His father expressed his gratitude for the strong support network surrounding his son.
"Fortunately, we were surrounded by positive people. The neurologist who was treating him, as well as the occupational therapist and physiotherapist got involved pretty early in the process and they were incredibly positive and helped us to stay positive."
He noted that his son's headmaster, as well as teachers at the school, went above and beyond the call of duty to help him get back on track.
Tucker wasn't able to attend a full school day – because he was too fatigued – until the end of the second term. At times he would arrive at school at 09:30 and then leave again at 12:00.

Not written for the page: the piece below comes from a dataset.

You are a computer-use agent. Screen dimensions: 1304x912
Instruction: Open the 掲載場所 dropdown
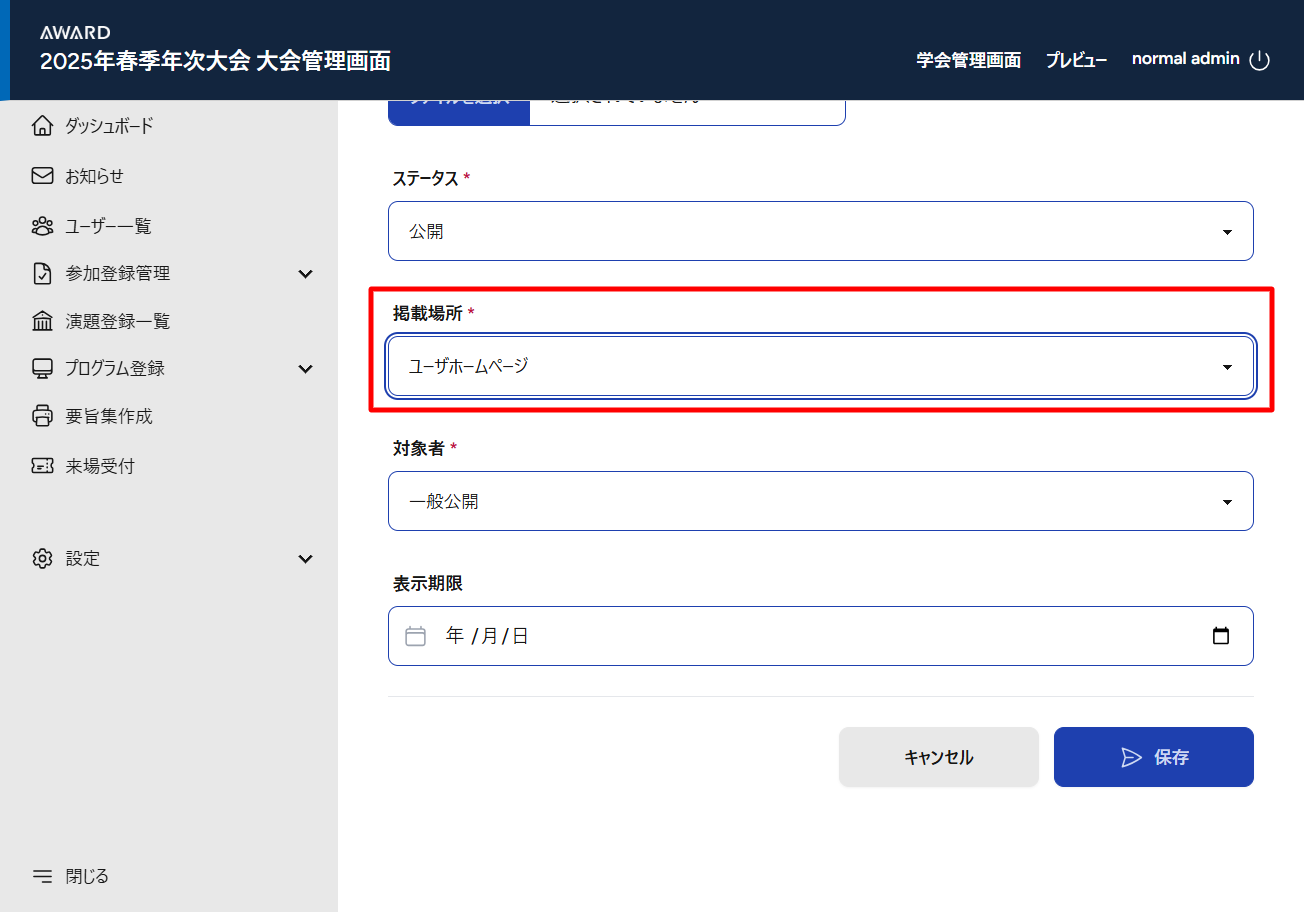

"I came in and out of school for about an hour or two at a time. During the second term, I stayed for longer sessions at a time. But even when I went back for a full day, by the end of the week, I was so exhausted that I had to take a day off."
He said that it was through hard work and perseverance that he was able to get through the many obstacles he faced.
A doctor’s touch…
While Tucker was in hospital, it dawned on him that he would like to dedicate his life to making a difference to the lives of others by studying medicine.
"At the beginning of the year I was pretty much on the fence between medicine and business science and probably even leaning slightly away from medicine. But after all that had happened, I realised while I was lying in ICU – right there and then – that I want to be able to do what my doctor did for me for somebody else one day by becoming a doctor and following a career in medicine."
His doctor didn't perform a miracle. It was simply his optimism and words like "you are going to be okay, you are going to be fine" that inspired Tucker.
"I can only praise my doctor. I owe a lot to him. He was very positive from the start and that made me positive about the situation."
Having being treated by a neurologist, Tucker said he too would like to specialise in neurology, but added that he might change his mind if something else caught his attention during his studies at the University of Cape Town.